25'in Öncesi ve Sonrası

İlham denizinden dilime düşen ilk cümle bu oldu, "İçimdeki karanlığın rengini öğrenmiştim. Ama bu bambaşka bir ton." Gerisi de şöyle geldi. Büyümek, büyümek zorunda olmak böyle birşey mi? Keşfedilmiş bir karanlıktan keşfedilmemiş bir başka karanlığa seyrüsefer eylemek. Hayır! Bu kadar basit olamaz, olmamalı. Büyüdükçe birşeyler ölür insanın içinde ve sen bazen buna dayanamazsın. Adını koyamadığın bir yumru gelir oturur boğazına. Yumuşat yumuşatabilirsen. Ağlasan biraz rahatlarsın ama ne fayda. Düpedüz büyümek bu, bir daha eskiye dönememek, ölmesi içinden birilerinin, kayıp eski karanlıklara karışması, bir daha dönemeyecek olduğunu kati surette bilmem, ağlamanın faydasızlığı, ölüme bir saniye daha yaklaşman, sorumluluklar, kaçamayış, zorluklar, mücadele, hissizlik, uykular, büyümek... Ve hepsi. İşte bu büyümek. 

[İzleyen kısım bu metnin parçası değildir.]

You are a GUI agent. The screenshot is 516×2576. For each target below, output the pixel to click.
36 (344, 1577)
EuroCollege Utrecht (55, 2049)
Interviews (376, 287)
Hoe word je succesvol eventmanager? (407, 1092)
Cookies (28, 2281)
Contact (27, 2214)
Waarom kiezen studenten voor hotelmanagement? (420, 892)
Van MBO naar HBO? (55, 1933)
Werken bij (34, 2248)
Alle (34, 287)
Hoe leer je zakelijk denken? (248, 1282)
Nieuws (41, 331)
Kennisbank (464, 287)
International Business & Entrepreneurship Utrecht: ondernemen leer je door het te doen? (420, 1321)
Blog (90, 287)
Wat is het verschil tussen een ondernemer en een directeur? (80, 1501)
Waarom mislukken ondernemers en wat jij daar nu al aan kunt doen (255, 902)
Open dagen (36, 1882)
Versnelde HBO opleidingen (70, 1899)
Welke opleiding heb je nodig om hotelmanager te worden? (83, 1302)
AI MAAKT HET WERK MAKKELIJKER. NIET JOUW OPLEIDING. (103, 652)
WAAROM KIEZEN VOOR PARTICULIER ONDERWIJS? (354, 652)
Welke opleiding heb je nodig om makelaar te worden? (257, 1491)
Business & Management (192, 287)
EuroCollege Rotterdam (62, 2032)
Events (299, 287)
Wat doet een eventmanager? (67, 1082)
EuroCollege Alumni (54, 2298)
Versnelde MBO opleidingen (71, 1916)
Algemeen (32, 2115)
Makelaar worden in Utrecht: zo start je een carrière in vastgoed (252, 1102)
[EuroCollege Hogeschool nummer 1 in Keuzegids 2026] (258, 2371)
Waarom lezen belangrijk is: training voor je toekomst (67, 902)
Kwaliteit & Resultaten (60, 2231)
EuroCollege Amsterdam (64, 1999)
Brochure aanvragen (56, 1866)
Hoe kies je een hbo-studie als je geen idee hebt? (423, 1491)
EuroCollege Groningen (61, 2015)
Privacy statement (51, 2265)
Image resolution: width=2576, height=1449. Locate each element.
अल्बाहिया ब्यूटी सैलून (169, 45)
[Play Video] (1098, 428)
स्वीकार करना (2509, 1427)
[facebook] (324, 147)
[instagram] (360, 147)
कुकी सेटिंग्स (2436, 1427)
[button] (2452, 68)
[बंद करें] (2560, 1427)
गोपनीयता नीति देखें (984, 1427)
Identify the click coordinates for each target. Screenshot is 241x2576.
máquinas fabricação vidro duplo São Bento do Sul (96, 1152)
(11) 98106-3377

Tam sekiz basit dakika sonra resmen 25 yaşımı dolduruyorum. Bu sekiz dakikaya 25 yılın özetini nasıl sığdırıp onlarla vedalaşabilirim? Çeyrek yüzyıl, 25 kış ve yaz, 25 kez büyümek, 25 kez eskiyle vedalaşıp... Belki de yaptığım yanlış. Duygusal ve tutucu davranarak geleceğimi ve yeni yaşımı istemeden de olsa ipotek altında karşılıyorum. Belki biraz ümitvar olsam? Ne farkeder altı dakika kaldı işte, ben bunları yazarken iki dakika daha büyüdüm. Değişen bir şey de olmadı işte. Öylece kayıp gittiler zaman tünelinden, geri dönmemek üzere. Ne boyum uzadı ne de bir mucize gerçekleşti.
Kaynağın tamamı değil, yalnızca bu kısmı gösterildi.